Lorsqu’au lendemain de Macieiowice quelques soldats polonais, conduits par Dombrowski, allaient à travers l’Europe rejoindre les armées françaises et formaient ces légions animées à l’espoir de se rouvrir un chemin par les armes jusque dans la patrie morcelée, cette passion d’héroïsme semblait une folie aux esprits sages accoutumés à manier les affaires humaines. Et cependant ces héroïques illuminés tenaient leur parole : ils rentraient avec Napoléon. Une Pologne redevenait possible.
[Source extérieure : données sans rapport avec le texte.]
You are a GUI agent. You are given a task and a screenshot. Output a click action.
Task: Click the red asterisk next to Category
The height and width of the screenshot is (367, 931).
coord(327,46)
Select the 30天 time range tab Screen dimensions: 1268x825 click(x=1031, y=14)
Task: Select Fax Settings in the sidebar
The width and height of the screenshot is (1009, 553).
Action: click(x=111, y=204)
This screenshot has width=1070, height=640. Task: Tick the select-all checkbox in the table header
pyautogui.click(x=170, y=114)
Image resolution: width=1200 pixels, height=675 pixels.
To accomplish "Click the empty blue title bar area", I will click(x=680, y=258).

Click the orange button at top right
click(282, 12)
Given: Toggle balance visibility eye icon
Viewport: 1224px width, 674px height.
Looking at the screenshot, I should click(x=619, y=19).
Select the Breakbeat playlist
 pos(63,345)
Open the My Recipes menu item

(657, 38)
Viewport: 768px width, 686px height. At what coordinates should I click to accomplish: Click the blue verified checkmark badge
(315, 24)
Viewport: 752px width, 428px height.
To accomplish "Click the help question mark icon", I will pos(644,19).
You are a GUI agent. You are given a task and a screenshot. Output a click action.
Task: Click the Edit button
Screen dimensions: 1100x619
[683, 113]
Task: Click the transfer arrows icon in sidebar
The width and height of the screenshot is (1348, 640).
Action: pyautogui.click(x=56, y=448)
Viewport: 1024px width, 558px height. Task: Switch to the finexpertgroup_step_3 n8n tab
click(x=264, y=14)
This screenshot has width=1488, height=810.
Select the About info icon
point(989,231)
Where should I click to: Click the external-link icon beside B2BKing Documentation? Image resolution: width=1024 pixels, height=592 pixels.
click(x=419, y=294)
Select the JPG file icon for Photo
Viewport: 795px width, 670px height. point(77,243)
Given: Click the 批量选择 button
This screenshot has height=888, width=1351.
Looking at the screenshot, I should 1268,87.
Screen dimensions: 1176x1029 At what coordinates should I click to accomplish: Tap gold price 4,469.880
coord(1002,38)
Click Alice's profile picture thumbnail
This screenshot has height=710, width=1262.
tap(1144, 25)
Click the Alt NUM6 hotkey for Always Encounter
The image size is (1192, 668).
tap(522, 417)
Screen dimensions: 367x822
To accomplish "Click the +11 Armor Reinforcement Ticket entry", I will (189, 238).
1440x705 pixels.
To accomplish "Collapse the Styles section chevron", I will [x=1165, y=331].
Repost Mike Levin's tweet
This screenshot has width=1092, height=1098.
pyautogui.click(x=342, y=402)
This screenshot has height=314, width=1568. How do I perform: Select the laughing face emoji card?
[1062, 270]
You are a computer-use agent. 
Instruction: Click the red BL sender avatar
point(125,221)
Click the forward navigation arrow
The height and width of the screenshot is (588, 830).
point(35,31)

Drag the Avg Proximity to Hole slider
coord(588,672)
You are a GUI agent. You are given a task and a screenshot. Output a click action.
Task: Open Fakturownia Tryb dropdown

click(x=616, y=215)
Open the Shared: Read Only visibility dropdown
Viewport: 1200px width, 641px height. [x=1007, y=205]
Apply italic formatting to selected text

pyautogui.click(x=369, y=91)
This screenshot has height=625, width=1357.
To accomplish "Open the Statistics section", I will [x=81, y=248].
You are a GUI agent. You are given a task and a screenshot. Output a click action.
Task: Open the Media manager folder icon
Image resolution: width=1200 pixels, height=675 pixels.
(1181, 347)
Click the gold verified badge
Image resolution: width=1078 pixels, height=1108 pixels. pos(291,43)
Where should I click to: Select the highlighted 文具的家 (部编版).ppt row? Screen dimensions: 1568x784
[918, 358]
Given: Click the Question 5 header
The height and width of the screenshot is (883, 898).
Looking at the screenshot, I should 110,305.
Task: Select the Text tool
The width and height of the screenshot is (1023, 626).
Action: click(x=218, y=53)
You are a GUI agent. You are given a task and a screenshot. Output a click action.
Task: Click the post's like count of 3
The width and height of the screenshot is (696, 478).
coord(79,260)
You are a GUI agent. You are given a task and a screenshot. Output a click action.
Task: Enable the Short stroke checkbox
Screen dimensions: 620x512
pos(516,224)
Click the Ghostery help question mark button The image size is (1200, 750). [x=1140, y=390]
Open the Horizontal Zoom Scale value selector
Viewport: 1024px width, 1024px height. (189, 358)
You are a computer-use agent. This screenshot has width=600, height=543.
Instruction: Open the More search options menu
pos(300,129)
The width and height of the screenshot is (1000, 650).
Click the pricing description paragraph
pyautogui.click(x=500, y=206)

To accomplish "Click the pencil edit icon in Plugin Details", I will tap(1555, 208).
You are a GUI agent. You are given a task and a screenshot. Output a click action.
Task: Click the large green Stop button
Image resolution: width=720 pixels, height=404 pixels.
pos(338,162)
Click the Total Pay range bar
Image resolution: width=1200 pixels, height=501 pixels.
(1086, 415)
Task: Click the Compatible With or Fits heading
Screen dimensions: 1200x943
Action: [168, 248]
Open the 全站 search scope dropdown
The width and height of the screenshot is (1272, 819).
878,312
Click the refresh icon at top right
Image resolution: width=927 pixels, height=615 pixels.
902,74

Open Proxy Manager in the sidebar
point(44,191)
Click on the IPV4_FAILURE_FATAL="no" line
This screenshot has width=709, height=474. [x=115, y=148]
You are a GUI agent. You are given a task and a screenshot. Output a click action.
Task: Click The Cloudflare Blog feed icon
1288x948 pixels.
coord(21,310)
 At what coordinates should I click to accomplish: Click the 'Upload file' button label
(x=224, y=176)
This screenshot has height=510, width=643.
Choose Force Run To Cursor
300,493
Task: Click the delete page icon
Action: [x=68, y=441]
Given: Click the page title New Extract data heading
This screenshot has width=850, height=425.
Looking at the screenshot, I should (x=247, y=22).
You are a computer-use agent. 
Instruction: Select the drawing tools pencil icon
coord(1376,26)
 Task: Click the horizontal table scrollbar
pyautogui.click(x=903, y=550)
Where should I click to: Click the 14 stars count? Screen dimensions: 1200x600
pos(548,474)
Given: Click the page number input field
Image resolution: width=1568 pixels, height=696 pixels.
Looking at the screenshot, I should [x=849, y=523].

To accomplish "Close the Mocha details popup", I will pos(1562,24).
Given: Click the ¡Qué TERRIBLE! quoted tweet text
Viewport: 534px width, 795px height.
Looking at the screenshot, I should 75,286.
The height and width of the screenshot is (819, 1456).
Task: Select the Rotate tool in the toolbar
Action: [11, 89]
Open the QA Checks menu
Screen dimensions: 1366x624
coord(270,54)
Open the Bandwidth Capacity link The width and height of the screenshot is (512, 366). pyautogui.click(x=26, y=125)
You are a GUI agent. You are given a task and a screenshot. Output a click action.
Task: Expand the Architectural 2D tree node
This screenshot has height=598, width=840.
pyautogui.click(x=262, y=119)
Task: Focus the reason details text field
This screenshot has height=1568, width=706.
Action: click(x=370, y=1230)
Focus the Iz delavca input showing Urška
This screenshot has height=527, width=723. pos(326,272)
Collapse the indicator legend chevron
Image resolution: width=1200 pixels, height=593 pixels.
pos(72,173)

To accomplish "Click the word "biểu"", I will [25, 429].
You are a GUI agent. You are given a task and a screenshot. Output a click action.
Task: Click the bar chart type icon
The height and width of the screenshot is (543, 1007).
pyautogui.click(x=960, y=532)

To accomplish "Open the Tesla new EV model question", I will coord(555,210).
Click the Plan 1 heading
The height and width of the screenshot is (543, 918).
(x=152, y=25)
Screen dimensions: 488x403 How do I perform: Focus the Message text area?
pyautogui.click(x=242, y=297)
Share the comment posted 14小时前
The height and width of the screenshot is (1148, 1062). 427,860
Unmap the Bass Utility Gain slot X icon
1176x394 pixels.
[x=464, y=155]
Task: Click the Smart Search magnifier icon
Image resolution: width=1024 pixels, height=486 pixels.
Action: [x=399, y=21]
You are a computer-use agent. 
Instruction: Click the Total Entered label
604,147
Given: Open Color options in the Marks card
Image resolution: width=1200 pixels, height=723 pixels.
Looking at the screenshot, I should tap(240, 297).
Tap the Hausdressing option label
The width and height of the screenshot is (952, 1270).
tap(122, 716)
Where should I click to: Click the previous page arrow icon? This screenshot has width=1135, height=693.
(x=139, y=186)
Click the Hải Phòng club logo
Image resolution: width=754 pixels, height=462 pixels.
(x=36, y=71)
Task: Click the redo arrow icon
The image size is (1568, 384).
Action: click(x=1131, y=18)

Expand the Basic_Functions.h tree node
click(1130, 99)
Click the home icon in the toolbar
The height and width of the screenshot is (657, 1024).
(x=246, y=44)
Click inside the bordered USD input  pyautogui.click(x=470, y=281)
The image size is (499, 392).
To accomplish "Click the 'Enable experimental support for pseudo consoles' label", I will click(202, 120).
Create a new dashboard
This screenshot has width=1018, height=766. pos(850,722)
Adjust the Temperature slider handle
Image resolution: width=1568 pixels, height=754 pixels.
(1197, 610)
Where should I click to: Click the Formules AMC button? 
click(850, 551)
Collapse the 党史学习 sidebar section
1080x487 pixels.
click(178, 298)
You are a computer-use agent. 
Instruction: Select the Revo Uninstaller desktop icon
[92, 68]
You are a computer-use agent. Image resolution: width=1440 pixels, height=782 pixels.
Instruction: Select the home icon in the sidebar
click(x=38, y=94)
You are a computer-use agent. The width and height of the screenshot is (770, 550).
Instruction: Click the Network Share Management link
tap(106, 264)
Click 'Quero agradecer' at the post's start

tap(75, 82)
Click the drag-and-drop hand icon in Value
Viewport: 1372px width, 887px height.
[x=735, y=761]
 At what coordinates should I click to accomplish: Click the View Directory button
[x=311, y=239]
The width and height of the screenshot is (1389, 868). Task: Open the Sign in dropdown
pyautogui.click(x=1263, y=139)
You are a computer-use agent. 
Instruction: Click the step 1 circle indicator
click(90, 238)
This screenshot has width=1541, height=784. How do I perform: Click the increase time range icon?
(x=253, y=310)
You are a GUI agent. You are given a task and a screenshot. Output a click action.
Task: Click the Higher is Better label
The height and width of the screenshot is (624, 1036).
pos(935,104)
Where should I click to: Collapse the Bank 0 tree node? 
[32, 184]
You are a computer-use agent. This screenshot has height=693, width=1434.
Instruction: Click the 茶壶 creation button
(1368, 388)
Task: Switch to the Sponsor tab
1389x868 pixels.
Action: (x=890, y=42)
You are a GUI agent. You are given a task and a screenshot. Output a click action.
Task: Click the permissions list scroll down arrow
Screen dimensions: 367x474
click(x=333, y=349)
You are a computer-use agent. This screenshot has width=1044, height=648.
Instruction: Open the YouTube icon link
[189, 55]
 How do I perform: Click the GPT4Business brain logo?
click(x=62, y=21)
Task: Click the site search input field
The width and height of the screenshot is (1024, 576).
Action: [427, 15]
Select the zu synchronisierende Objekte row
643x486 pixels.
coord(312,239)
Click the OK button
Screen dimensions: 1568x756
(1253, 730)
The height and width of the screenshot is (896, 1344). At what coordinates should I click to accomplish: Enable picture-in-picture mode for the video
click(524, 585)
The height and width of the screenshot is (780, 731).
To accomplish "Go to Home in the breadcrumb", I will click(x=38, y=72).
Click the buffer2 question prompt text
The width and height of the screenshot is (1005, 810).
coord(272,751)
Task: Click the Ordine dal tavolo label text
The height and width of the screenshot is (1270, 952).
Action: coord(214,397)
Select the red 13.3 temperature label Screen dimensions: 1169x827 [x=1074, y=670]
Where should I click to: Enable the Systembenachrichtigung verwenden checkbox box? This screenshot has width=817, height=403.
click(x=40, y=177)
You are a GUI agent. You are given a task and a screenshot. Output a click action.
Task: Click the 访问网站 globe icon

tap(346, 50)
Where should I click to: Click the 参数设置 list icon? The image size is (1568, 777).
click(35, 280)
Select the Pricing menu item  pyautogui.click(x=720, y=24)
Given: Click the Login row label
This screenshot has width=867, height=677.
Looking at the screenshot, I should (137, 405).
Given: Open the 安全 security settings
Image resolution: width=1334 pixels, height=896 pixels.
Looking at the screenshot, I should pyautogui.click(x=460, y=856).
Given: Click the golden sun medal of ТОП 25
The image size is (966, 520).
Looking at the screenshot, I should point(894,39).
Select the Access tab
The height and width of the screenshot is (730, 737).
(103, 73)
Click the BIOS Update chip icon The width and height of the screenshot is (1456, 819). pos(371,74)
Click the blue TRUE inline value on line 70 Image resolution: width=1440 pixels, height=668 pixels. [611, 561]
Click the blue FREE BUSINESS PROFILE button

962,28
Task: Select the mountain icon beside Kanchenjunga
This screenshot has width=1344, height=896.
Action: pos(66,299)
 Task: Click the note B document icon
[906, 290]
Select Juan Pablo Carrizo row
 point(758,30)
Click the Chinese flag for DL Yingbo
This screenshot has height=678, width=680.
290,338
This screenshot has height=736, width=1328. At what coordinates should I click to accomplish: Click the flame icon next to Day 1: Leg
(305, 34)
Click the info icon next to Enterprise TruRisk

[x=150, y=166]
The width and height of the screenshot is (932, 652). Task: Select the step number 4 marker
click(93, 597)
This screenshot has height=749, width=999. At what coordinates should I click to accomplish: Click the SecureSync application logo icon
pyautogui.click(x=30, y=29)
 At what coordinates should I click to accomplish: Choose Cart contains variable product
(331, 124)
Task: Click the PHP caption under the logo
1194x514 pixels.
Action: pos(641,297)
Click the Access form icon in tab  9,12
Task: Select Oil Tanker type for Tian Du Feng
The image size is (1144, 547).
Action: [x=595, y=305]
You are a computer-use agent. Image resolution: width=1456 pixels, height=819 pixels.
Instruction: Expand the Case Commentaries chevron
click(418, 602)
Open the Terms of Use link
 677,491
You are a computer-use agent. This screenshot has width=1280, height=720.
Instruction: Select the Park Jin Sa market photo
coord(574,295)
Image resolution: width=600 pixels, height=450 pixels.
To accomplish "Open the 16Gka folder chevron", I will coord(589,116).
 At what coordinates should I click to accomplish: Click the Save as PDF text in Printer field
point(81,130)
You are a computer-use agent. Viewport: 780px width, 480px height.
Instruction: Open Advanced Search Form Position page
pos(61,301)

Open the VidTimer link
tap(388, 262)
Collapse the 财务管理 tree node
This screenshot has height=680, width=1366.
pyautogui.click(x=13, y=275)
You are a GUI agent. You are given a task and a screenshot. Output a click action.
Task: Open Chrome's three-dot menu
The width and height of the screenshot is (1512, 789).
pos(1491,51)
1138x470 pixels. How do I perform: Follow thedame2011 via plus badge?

Les Russes eux-mêmes le craignaient, témoin ce mot de la princesse Narichkin à Saint-Pétersbourg après la paix de Tilsitt : « au moins il n’y aura pas de Pologne, il n’y a qu’un ridicule duché de Varsovie. » Ce n’était que le grand-duché de Varsovie, il est vrai; mais il rendait à l’indépendance un fragment du sol national; une partie de ce peuple échappait à la Russie et à la Prusse. Il y avait une armée polonaise avec un chef polonais, et cette armée, deux ans plus tard, devait battre les Autrichiens. Niemcewicz s’attacha à cette création incomplète, qui était un commencement de renaissance. Il fut nommé secrétaire du sénat du grand-duché, inspecteur de l’instruction publique. En 1809, pendant la campagne contre l’Autriche, il fut chargé de la défense des remparts de Varsovie. Ces années furent pour lui pleines d’une infatigable activité. Il parcourait le pays, observant tout, étudiant tout l’industrie, l’agriculture, le commerce, les gymnases, et il trouvait encore le temps d’écrire des Voyages historiques. Il sentait que la Pologne renaissante touchait à une crise suprême. Elle avait gagné déjà dans la guerre de 1809 contre l’Autriche. Le dernier mot était dans le duel qui se préparait entre Napoléon et la Russie.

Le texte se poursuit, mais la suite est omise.